ODQ, (1H‐[1,2,4]oxadiazolo[4,3‐a]quinoxalin‐1‐one, an inhibitor of soluble guanylate cyclase) inhibits vasorelaxant responses to nitric oxide (NO)‐donor drugs, but the extent of the inhibition varies depending on the NO donor studied. The purpose of this study was to test the hypothesis that these variations in the effects of ODQ reflect differences in the mechanisms whereby each NO donor generates NO. On pulmonary artery preparations pre‐contracted submaximally with phenylephrine, ODQ (3 μM) almost abolished the relaxant responses to glyceryl trinitrate, isosorbide dinitrate and nitroprusside; each of these drugs requires activation in the tissue (by enzymes or reducing agents) to generate NO. In contrast, ODQ (3 μM) caused a parallel shift in the concentration‐relaxation curves to linsidomine (SIN‐1), FK409, MAHMA NONOate and spermine NONOate (1.63 to 2.54 log units) with no depression in maximum response; each of these NO donors generates NO in the physiological bathing solution without requiring tissue activation.

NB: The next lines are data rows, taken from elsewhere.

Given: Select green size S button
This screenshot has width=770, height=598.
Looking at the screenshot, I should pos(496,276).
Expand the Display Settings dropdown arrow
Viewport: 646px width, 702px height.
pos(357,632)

For the four drugs in this group, the effects of 10 μM ODQ were not significantly greater than the effects of 3 μM ODQ; thus there was an ODQ‐resistant component to the response suggesting that part of the response involved a mechanism that was independent of soluble guanylate cyclase. NO donors that require tissue activation probably generate NO within the smooth‐muscle cell, whereas those that do not require tissue activation generate NO outside the cell. Hence it is concluded that the site of NO generation (intra‐ or extracellular) might determine whether or not there is an ODQ‐resistant component in the relaxation response.